• DIRECTIONS:
How many lines of the records below contain the word "computer"? Answer with the number alone.

• TASK INPUT:
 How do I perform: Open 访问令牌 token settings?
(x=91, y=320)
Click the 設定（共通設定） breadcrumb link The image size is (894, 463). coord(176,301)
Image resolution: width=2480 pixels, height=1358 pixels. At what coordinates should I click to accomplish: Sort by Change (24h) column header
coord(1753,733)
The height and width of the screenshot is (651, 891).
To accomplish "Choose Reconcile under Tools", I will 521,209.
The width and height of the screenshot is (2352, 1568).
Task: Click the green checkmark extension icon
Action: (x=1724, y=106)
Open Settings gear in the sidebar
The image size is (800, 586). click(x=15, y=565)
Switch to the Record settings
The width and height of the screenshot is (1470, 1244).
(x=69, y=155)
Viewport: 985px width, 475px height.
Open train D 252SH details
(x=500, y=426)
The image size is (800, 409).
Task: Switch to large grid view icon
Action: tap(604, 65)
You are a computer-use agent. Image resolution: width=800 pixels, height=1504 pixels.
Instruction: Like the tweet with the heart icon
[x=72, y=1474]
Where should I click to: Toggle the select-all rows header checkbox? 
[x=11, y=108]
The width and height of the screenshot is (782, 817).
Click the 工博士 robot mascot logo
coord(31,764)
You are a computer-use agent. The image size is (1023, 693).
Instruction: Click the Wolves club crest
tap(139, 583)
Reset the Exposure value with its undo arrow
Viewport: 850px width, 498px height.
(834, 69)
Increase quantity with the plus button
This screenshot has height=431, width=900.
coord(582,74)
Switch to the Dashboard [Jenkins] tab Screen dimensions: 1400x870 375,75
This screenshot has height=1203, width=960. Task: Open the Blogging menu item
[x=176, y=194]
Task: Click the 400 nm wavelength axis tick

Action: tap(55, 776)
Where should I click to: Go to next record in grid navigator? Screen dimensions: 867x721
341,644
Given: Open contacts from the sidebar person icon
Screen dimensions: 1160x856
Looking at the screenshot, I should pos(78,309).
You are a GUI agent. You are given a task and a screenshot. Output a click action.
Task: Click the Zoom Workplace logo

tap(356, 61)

• SOLUTION TO THE EXERCISE:
2